▶ [Instructions for the task] Find each line below that includes "will", then copy it.

****************************************

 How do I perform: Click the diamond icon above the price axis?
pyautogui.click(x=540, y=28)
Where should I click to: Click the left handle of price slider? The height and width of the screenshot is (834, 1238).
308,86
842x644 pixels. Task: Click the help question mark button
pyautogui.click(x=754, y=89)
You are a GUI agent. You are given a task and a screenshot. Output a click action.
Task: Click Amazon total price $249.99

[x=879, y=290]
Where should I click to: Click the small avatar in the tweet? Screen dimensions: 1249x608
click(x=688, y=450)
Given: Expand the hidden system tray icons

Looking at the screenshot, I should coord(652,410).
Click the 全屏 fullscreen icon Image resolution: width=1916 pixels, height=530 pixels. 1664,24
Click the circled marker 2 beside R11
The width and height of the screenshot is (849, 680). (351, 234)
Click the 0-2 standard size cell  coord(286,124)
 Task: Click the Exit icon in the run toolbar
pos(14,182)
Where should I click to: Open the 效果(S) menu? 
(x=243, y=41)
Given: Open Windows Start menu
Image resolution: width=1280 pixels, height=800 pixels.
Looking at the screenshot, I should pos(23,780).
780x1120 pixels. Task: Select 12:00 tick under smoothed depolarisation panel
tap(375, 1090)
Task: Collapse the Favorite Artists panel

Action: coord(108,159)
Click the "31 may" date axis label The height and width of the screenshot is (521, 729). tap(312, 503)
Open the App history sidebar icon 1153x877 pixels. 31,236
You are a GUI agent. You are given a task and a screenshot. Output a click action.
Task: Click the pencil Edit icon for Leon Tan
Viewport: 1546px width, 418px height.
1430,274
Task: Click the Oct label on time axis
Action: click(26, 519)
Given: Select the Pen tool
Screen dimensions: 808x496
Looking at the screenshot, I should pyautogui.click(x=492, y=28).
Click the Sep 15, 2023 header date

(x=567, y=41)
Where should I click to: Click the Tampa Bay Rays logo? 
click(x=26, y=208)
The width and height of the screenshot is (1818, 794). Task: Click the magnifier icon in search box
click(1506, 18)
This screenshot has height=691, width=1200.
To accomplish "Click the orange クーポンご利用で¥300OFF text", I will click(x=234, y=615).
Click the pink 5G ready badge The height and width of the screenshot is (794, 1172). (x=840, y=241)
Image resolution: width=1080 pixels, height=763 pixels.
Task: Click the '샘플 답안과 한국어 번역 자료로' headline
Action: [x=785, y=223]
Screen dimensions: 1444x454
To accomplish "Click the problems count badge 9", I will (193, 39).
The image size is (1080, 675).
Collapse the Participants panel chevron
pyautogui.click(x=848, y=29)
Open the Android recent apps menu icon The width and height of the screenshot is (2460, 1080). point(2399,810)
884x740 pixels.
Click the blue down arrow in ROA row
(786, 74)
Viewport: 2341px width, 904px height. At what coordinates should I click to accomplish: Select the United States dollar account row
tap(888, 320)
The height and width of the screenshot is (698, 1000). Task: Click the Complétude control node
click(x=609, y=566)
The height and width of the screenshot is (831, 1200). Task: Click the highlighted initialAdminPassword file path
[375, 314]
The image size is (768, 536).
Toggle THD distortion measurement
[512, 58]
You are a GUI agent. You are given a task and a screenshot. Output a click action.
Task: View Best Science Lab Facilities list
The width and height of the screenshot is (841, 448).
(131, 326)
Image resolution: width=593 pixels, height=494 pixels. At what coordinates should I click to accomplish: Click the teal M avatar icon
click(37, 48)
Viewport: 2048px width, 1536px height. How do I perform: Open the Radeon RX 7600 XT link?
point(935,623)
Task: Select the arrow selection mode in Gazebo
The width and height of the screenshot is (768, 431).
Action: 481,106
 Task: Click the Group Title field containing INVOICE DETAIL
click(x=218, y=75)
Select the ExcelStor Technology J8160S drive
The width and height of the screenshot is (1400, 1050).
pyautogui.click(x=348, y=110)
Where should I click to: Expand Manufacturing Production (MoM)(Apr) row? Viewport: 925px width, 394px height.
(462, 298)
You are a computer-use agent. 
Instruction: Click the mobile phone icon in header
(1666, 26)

****************************************

▶ [Result of this task]
To accomplish "Click the orange クーポンご利用で¥300OFF text", I will click(x=234, y=615).
To accomplish "Click the problems count badge 9", I will (193, 39).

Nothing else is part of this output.